- Film poster
- Romanian: Pup-o, mă!
- Directed by: Camelia Popa
- Produced by: Alin Panc; Alexandru Pop;
- Starring: Alexandru Pop; Cosmin Seleși; Alin Panc; Ioana Grama; Constantin Cotimanis; Constantin Drăgănescu; Mărioara Sterian; Vladimir Găitan; Eugenia Maci;
- Release date: October 26, 2018 (Romania);
- Running time: 90 minutes
- Country: Romania
- Language: Romanian
- Box office: $93,036

= U Get What U Kiss =

2018 Romanian comedy film

U Get What U Kiss (Pup-o, mă!) is a 2018 Romanian comedy film directed by Camelia Popa and starring Alexandru Pop, Cosmin Seleși, Alin Panc, Cătălina Grama, Mărioara Sterian, Constantin Drăgănescu, Vladimir Găitan, Eugenia Maci and Constantin Cotimanis.

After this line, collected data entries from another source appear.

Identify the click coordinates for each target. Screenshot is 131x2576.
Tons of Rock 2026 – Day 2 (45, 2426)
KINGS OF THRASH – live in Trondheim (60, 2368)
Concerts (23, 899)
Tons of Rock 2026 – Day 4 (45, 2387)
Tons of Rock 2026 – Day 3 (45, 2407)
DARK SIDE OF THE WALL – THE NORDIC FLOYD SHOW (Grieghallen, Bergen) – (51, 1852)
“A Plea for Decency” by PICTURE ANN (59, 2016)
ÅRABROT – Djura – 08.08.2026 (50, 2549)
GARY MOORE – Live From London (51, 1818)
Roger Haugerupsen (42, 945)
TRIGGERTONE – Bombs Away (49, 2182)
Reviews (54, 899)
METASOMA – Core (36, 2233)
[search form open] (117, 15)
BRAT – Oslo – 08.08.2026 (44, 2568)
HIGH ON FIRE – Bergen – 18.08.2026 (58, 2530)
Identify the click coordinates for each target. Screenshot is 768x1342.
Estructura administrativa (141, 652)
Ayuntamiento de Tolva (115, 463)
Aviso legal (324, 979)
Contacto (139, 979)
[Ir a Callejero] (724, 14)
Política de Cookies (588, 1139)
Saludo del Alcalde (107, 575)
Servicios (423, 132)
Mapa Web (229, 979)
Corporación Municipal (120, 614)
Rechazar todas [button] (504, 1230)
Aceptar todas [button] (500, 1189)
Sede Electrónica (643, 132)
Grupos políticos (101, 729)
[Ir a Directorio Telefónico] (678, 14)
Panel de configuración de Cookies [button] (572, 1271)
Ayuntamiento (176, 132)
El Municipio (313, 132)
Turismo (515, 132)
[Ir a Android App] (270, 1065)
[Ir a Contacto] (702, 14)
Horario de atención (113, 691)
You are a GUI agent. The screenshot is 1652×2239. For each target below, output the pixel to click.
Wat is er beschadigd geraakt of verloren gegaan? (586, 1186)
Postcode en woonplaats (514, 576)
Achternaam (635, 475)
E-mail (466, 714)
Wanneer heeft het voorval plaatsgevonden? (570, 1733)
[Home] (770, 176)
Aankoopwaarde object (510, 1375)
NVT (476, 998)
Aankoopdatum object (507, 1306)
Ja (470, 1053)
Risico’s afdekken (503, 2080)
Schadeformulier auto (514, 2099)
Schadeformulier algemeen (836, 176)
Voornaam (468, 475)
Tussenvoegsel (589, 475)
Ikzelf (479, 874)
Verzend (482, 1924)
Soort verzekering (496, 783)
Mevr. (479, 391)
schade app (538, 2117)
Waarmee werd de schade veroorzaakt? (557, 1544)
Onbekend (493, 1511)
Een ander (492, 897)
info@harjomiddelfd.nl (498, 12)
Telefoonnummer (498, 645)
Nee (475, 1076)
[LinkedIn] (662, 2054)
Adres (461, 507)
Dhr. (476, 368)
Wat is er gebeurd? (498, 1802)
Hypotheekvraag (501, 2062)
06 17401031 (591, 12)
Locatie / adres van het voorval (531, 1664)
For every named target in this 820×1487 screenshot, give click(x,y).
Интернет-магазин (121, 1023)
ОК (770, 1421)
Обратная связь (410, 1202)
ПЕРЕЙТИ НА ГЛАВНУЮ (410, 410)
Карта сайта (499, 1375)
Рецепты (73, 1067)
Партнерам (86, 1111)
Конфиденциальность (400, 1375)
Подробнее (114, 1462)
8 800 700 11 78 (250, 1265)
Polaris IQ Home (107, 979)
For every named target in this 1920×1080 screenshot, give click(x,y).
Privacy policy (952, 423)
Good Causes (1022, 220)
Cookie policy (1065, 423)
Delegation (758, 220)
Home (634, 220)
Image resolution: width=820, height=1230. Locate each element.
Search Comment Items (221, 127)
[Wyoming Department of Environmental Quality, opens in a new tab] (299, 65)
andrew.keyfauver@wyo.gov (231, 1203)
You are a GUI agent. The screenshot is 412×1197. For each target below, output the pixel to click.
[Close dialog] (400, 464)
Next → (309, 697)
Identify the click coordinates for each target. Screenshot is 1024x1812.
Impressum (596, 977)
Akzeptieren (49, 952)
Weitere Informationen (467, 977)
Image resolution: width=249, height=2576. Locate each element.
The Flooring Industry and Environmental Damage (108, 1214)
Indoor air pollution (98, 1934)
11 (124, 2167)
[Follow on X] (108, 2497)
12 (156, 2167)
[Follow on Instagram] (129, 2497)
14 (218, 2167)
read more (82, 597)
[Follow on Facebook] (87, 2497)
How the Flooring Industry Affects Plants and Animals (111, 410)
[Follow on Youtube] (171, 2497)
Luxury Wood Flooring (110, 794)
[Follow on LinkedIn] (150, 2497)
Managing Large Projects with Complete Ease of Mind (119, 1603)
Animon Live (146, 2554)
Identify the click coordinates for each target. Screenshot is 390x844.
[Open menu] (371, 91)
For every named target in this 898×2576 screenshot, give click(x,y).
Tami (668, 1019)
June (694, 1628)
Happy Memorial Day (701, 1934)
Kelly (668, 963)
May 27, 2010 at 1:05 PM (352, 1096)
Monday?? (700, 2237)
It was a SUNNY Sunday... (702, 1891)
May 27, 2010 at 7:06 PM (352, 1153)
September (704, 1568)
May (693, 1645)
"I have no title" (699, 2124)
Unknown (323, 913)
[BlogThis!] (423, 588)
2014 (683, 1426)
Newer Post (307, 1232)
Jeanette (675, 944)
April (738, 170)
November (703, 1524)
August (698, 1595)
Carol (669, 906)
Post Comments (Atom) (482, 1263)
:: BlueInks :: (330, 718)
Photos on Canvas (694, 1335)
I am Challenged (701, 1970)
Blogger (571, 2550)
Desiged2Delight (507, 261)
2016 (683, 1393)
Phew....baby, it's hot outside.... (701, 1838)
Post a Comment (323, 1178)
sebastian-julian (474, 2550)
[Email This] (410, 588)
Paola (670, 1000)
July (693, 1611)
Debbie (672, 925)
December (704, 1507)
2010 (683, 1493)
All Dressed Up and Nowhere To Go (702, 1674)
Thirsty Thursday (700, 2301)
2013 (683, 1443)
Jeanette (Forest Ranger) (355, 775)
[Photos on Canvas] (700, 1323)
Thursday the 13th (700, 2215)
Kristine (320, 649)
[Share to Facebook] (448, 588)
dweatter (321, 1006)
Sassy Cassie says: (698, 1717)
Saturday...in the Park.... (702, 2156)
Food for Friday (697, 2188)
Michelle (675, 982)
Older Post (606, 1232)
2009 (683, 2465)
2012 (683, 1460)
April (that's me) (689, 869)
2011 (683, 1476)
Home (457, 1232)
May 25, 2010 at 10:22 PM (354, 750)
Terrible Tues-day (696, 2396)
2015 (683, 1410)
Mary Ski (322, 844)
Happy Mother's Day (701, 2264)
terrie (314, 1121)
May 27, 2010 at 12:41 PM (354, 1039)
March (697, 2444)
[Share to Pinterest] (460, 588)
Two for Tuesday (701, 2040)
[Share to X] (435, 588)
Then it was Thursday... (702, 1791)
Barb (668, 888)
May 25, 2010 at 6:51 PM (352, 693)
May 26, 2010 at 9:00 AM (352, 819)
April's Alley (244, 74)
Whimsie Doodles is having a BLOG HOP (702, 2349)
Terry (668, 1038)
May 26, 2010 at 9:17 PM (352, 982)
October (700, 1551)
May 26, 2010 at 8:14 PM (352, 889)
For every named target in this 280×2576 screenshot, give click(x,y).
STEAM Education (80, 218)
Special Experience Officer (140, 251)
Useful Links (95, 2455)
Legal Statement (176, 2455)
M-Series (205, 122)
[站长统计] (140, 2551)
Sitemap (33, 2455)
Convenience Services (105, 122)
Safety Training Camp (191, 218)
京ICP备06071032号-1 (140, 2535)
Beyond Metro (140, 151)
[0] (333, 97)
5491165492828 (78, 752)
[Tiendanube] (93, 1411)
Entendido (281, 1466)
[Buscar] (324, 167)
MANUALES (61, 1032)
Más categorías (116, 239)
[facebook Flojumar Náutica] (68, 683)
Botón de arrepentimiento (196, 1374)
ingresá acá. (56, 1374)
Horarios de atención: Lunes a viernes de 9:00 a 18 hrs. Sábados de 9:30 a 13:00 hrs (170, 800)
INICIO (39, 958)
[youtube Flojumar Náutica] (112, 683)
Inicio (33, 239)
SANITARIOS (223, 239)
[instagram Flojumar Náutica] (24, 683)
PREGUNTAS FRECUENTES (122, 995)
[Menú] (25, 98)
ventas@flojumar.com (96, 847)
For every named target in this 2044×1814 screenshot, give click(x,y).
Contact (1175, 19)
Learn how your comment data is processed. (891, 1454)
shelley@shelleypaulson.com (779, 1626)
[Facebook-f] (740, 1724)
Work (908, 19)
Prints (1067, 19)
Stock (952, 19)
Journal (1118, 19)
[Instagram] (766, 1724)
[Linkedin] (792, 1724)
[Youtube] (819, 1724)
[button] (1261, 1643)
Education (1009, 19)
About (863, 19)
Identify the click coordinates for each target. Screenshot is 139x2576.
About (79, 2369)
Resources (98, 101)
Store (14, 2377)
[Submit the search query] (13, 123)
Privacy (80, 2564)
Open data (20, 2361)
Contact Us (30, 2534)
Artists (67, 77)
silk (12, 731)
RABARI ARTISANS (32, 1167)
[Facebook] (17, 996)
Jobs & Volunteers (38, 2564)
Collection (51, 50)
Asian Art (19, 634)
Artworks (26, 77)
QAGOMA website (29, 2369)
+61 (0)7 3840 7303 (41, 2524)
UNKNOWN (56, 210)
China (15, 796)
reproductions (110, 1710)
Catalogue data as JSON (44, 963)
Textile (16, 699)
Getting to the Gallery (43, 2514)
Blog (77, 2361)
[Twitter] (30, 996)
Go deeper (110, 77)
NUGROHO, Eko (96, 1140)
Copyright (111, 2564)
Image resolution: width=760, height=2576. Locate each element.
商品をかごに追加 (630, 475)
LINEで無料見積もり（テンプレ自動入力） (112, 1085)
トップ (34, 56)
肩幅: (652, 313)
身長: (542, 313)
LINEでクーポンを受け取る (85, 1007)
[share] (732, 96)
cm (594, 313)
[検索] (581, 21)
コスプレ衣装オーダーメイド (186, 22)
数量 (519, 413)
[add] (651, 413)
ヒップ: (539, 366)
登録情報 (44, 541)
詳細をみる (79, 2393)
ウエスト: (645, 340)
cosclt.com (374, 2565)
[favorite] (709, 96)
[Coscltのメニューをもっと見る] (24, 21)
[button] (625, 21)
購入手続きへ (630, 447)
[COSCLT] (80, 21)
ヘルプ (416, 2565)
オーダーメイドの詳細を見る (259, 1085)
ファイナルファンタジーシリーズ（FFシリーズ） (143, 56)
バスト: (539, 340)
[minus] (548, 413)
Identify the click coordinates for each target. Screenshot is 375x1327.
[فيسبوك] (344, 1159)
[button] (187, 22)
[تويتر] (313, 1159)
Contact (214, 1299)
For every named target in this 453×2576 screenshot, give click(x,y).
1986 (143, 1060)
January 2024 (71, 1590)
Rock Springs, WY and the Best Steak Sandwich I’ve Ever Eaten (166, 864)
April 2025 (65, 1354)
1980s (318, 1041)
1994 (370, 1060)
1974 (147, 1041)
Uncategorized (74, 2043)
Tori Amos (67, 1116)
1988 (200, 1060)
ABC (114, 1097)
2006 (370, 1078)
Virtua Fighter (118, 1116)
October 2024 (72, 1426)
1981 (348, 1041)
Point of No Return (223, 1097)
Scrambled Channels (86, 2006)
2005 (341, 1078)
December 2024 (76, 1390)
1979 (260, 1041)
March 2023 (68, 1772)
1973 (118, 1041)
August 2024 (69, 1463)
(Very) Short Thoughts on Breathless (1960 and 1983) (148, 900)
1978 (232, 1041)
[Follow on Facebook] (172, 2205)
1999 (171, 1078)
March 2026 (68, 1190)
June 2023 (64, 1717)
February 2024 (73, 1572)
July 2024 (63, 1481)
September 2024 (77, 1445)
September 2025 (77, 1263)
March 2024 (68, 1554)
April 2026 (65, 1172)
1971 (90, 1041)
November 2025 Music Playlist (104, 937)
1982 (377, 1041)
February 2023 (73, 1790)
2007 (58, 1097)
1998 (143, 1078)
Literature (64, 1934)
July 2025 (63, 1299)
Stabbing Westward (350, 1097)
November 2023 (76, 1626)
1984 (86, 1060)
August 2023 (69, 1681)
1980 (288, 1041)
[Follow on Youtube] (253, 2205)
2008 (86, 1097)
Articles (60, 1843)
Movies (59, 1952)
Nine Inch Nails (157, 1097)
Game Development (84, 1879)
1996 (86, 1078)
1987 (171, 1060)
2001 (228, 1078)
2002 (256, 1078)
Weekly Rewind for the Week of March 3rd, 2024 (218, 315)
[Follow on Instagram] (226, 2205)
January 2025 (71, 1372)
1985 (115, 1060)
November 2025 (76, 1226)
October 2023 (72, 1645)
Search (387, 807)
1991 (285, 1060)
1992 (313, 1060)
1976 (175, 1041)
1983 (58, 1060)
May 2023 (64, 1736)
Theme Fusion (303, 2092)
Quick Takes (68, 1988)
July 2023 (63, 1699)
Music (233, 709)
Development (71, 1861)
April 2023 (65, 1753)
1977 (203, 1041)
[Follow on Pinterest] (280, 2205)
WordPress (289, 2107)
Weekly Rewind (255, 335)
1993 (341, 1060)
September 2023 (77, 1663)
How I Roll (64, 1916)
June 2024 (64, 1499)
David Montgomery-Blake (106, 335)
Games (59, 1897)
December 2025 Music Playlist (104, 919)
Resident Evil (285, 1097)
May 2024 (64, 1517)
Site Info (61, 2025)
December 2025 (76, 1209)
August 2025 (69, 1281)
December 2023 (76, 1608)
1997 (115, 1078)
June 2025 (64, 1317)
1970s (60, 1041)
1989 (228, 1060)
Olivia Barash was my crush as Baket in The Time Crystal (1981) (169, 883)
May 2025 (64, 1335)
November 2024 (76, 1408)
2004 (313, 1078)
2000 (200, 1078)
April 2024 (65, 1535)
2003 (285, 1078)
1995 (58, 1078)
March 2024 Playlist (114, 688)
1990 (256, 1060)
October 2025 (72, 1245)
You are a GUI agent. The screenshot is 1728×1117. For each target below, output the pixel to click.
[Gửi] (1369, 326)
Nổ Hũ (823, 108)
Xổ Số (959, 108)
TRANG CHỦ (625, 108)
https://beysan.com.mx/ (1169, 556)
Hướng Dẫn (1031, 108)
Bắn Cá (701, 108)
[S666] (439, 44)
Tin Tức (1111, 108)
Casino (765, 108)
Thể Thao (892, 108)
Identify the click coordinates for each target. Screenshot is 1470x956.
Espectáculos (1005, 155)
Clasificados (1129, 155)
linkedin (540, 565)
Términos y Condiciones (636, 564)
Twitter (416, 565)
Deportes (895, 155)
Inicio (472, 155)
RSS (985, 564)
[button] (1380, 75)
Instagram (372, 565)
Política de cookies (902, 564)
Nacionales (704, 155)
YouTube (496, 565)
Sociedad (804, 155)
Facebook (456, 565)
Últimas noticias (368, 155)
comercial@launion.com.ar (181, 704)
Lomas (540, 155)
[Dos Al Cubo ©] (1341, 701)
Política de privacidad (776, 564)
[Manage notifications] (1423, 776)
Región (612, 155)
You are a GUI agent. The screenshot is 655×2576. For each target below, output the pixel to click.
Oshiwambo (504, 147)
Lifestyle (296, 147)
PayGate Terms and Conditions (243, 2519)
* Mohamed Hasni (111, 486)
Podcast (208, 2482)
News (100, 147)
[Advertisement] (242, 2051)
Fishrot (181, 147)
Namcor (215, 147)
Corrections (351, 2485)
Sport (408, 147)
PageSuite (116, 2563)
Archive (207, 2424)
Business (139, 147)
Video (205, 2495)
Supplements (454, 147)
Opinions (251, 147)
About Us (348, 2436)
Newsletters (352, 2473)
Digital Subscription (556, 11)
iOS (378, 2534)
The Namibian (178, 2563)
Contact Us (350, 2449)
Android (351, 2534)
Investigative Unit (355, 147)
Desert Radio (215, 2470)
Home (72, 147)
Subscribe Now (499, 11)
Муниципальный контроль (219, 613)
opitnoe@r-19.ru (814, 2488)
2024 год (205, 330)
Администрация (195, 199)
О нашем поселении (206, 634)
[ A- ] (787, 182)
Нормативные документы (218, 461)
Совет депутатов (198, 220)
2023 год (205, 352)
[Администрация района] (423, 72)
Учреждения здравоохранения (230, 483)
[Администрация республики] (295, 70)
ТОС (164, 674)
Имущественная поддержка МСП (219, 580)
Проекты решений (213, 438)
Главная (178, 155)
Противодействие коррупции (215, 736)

The story takes place in the Transylvanian village Răchițele, Cluj County, on Wool Day, during which it is said that any celibate man kissing an unmarried woman will take her as his wife. Brothers Tică (Panc) and Horică (Pop), lifelong shepherds at a nearby sheepfold, try to take advantage of the situation when reporters Doina (Grama) and Ela's (Alexa Tofan) car breaks down outside their household; they use their amnesic fellow shepherd and younger brother Bică (Seleși) to create a story about a local strigoi, while trying to hide everything from their restrictive employer Minteuan (Cotimanis).

U Get What U Kiss became the third highest-grossing Romanian film of 2018 in its country, gaining over $93,000.